[Records for the task — start]

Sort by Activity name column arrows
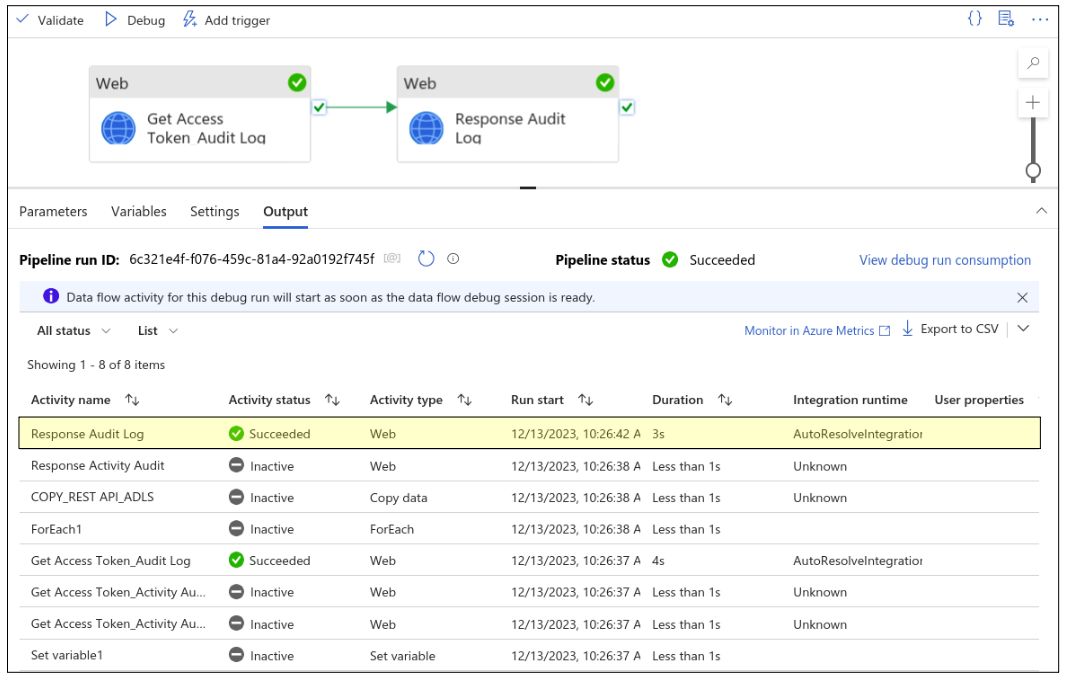Viewport: 1070px width, 678px height. tap(132, 400)
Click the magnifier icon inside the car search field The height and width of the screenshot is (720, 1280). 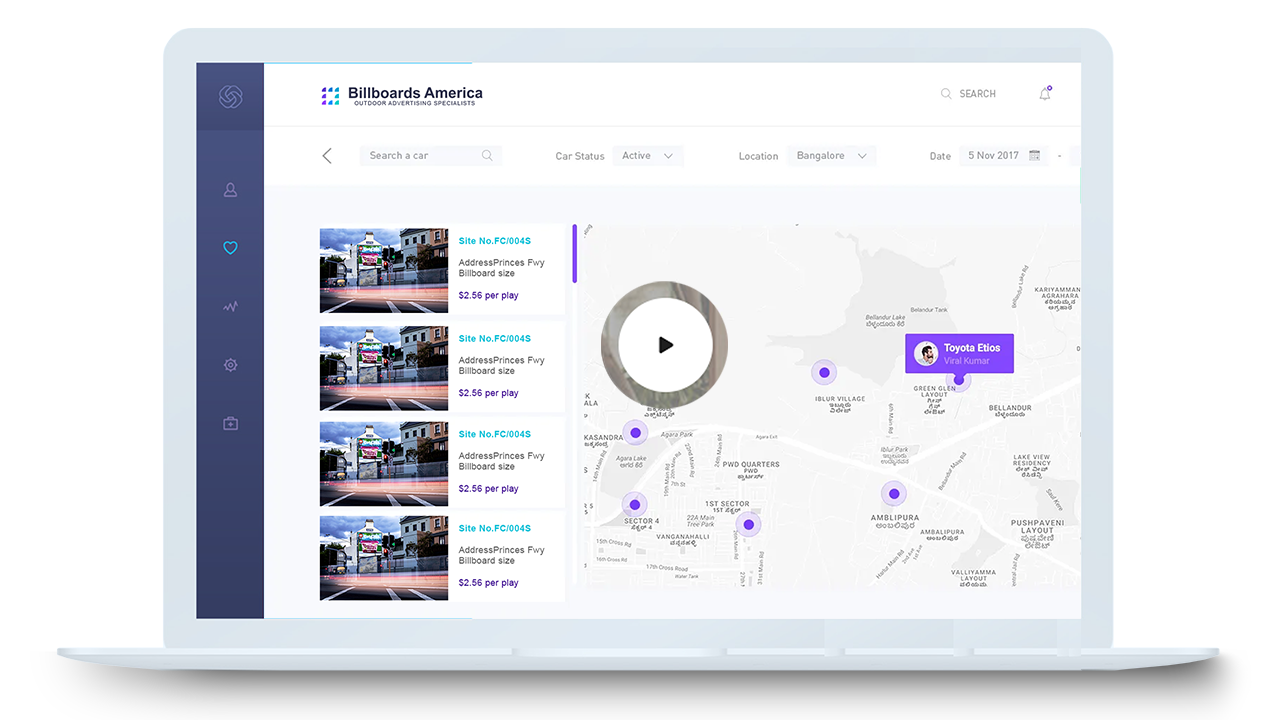487,155
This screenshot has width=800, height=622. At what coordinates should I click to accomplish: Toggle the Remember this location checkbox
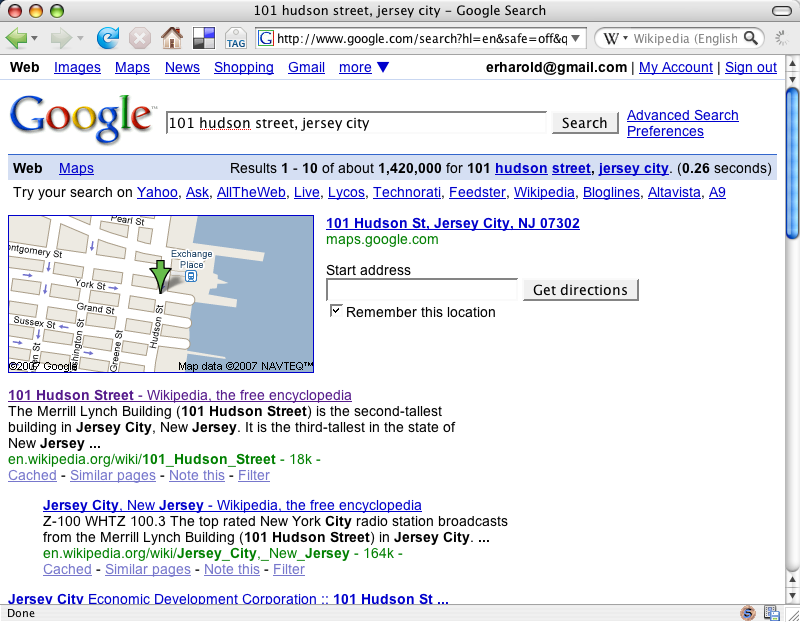[x=337, y=311]
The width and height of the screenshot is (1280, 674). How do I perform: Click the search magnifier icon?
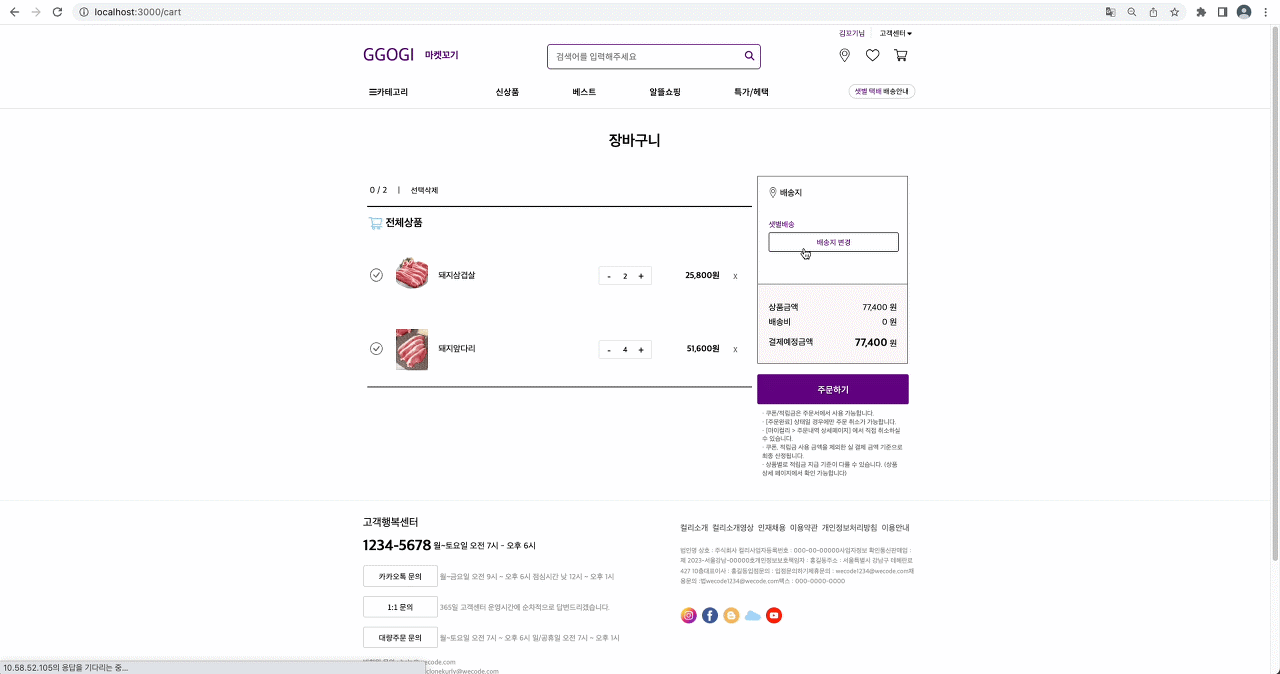pyautogui.click(x=749, y=56)
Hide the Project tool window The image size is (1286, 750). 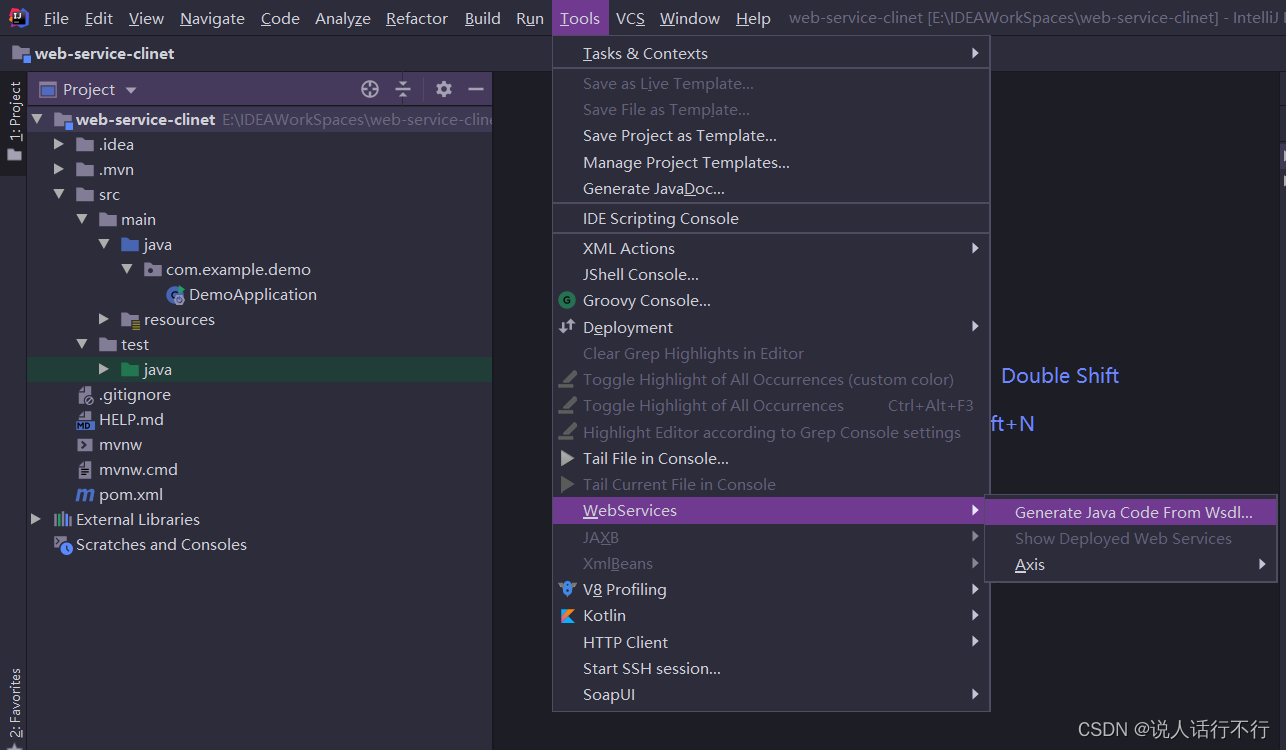[x=477, y=89]
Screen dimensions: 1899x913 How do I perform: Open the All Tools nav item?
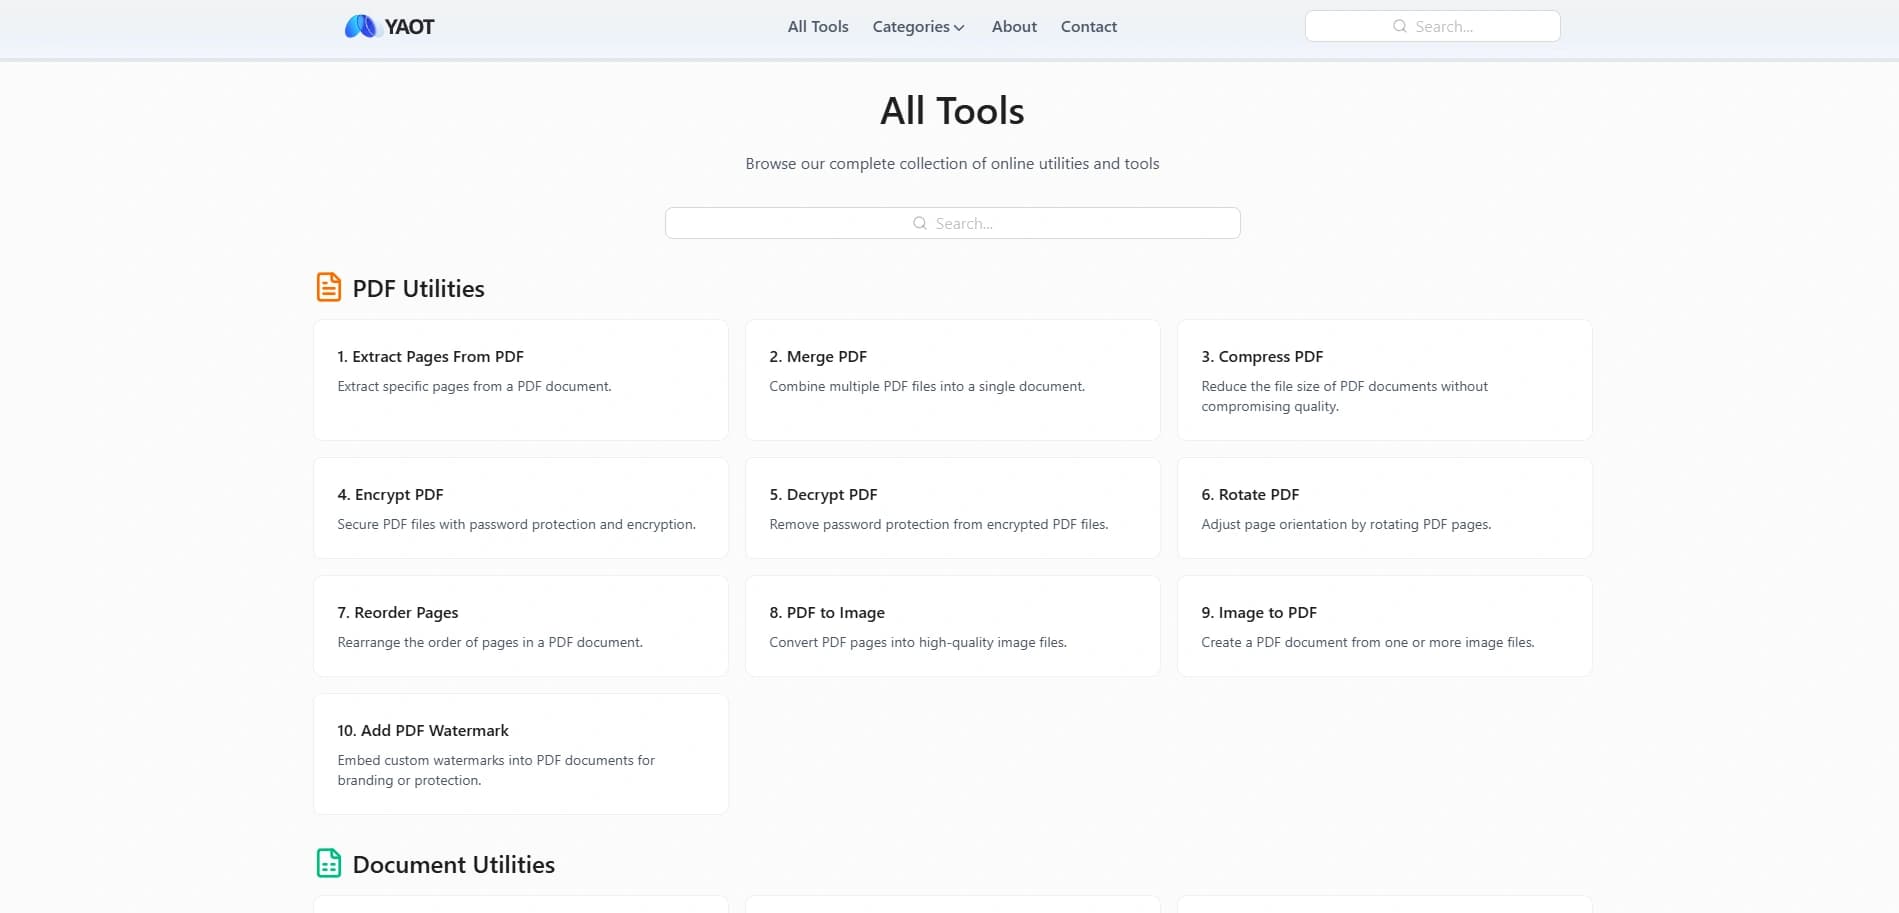(x=817, y=27)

[Records for the task — finish]

=== Instructions for the task ===
Output exactly, and only, the lines running from the line containing "Screen dimensions: 1899x913" to the last line of the entries above, omitting the pictures.

=== Answer to the exercise ===
Screen dimensions: 1899x913 How do I perform: Open the All Tools nav item?
(x=817, y=27)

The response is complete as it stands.